In other words, our cognition is affected by, reflected in, and in fact arises out of our whole body. Now, to use psychophysiological methods you do not necessarily have to buy into this view of embodied cognition, but it is necessary to understand that this is the assumption from which psychophysiology hangs.
Given a view of cognition as embodied, it is important that the body has a good way to communicate, manage and maintain itself. This is handled through the nervous system, which can be split into two parts; the first is the central nervous system, made up of the brain and the very top of the spine. This is the executive control system of the body. As such it is well-protected, and quite difficult to access if you want to measure what is going on in there.
The CNS is much easier to access if you are a demigod.
The other part of the nervous system, the peripheral nervous system, comes out from the spine and handles the day-to-day running of the rest of the body. This means it is much easier for us to access and get measurements of, and it is with this system that most widely-used psychophysiological measures interact. The peripheral nervous system is in turn split into two parts: the parasympathetic system, which handles the general maintenance of the body and relaxation, and the sympathetic system, which is more for handling emergency reactions and excitement.
This means that the peripheral nervous system can be used to measure emotion. In particular, given the typical two-dimension view of emotion, it is particularly useful for measuring Arousal (High, generally sympathetic activity versus Low, generally parasympathetic activity) but is less useful when it comes to Valence (Pleasant emotions versus Unpleasant emotions).
The familiar two-dimension view of emotion.
As an aside, it is worth noting that there is a growing body of evidence in psychology that has lead to a view of feelings and emotions as two different things, despite their generally interchangeable use in everyday language.
This view states that emotions are the body states we have that psychophysiology can detect, for example an increased heart rate meaning excitement, whereas feelings are the conscious perception of the emotional states.

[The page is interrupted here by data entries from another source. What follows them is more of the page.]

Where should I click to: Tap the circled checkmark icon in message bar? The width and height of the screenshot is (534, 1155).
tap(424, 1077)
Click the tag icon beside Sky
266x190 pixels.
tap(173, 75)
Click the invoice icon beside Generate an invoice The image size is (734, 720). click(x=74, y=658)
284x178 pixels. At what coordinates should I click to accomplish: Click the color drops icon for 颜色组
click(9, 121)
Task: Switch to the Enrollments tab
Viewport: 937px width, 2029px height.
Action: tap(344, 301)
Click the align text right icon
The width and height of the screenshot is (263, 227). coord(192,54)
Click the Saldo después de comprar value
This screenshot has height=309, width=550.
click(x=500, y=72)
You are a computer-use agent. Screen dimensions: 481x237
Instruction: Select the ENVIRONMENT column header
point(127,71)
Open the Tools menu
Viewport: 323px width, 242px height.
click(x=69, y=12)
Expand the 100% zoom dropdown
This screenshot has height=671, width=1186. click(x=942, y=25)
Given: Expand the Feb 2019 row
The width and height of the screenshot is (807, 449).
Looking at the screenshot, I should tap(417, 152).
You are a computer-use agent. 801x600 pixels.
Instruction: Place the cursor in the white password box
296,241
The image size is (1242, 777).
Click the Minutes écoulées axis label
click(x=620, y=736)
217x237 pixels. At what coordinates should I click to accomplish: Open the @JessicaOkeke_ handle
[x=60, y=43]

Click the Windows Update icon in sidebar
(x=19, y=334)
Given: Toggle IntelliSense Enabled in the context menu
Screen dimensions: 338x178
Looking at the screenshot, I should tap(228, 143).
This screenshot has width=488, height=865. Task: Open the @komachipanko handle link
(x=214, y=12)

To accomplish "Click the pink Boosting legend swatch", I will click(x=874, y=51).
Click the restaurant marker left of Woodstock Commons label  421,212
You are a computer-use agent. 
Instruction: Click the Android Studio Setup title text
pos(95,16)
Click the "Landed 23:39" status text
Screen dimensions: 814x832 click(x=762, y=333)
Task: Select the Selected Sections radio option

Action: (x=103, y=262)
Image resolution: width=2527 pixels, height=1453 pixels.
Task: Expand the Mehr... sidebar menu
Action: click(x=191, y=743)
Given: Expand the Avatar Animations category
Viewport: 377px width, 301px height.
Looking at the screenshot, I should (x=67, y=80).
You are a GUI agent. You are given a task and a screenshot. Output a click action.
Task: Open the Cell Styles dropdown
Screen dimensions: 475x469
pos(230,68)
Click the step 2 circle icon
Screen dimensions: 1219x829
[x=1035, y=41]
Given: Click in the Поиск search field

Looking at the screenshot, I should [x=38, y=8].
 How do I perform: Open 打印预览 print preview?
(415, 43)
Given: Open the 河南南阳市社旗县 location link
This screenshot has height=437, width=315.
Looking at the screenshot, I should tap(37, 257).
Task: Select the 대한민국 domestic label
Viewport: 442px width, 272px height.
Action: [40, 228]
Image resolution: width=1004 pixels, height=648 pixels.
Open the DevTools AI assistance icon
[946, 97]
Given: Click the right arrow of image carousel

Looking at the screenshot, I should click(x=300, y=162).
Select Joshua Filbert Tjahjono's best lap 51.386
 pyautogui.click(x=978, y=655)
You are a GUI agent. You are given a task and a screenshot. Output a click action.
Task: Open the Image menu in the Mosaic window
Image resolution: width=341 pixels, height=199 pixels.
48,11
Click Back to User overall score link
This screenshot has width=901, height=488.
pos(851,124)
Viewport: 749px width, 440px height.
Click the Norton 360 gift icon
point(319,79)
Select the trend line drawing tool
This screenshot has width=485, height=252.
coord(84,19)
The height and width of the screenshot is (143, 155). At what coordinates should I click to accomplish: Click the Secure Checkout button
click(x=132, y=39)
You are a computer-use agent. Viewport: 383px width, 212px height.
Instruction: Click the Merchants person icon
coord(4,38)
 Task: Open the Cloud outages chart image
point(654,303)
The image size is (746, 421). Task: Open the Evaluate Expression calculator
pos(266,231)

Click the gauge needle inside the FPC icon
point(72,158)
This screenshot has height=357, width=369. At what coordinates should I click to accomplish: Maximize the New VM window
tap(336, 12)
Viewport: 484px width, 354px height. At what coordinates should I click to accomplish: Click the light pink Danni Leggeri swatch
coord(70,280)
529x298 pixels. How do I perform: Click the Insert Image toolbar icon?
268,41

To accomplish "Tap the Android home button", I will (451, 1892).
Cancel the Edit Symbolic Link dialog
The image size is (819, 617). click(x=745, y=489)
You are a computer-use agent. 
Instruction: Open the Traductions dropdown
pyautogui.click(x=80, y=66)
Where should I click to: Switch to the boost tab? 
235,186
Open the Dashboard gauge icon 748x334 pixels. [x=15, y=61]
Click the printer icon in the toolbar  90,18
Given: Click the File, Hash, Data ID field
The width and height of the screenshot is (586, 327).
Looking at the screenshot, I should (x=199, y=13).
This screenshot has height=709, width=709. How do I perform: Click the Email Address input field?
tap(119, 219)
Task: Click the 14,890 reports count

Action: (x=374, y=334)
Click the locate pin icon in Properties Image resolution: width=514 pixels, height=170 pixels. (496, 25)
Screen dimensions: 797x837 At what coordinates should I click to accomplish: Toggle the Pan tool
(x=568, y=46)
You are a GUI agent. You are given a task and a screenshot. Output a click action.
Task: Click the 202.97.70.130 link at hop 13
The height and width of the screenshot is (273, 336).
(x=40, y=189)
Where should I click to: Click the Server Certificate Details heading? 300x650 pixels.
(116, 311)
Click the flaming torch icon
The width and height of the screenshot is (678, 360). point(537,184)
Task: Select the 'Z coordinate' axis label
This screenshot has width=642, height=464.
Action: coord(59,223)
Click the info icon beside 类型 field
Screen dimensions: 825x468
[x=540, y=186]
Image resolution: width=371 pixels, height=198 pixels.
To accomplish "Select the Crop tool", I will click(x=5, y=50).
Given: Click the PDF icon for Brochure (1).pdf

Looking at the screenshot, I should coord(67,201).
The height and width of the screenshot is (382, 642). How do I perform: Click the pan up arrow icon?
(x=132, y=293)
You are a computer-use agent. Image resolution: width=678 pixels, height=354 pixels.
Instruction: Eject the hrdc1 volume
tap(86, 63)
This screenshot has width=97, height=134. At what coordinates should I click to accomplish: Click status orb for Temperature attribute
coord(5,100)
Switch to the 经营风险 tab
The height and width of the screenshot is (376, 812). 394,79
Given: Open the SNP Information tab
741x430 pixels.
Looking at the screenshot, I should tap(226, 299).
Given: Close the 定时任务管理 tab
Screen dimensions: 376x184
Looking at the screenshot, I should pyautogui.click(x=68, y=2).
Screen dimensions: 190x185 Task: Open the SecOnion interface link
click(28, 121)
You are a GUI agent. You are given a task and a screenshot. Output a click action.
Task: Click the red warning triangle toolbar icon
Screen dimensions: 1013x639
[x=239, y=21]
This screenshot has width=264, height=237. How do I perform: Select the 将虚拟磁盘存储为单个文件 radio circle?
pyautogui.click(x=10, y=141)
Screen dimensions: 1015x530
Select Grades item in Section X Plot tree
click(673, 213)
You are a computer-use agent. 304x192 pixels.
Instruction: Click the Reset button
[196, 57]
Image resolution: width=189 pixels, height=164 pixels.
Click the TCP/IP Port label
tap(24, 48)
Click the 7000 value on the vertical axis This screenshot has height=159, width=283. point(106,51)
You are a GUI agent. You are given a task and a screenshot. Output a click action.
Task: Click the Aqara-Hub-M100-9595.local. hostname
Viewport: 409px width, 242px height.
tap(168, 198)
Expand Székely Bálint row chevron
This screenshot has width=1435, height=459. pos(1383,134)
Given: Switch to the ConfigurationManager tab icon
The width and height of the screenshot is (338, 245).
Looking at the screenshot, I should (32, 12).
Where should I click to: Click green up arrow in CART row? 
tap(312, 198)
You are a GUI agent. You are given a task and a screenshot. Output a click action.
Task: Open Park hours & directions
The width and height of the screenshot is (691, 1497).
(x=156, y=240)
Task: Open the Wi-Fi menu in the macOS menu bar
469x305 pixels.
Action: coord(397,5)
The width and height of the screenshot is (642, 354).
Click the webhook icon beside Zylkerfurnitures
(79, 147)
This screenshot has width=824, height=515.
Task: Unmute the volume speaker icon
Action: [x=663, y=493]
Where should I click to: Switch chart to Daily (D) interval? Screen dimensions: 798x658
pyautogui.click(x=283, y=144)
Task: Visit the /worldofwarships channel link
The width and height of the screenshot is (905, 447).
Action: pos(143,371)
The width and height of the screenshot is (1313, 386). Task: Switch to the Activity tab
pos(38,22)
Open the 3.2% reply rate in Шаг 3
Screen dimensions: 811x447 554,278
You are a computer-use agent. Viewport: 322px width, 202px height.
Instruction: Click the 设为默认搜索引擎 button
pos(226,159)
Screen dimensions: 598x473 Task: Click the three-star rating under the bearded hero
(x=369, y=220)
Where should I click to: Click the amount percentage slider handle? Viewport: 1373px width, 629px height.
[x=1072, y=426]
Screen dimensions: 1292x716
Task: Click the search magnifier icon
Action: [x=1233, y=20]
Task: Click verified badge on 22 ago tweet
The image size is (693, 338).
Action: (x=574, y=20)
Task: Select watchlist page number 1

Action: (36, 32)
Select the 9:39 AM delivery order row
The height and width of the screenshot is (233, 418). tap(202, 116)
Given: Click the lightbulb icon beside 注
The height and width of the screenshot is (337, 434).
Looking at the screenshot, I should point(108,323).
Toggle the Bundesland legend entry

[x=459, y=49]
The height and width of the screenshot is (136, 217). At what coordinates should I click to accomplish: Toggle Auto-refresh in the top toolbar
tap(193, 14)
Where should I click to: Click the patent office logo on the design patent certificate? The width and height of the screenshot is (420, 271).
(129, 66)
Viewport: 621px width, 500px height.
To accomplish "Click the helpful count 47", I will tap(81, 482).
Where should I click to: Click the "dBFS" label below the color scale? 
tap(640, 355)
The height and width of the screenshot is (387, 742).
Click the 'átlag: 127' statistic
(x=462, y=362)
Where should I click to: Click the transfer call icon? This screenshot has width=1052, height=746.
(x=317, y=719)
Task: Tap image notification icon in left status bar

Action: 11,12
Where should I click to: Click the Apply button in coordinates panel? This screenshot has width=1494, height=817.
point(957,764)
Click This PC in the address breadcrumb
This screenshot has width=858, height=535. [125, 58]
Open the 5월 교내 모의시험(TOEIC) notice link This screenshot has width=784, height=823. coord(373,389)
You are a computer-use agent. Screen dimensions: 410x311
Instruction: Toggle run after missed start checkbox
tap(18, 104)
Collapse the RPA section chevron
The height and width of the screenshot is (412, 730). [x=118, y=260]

That is to say, feelings are when you feel an emotion. The upshot of this is that it may be possible to have an emotion, but not feel it -- yet still have it affect your behavior in some way.
Or to put it in terms of game testing, a player's emotion can be measured through the heart rate monitor, but only when you provide them with a questionnaire (or another subjective measure) can you be sure that you are tapping what that player feels. As mentioned earlier, this means that you may be able to get information from psychophysiology that players themselves do not necessarily consciously have access to.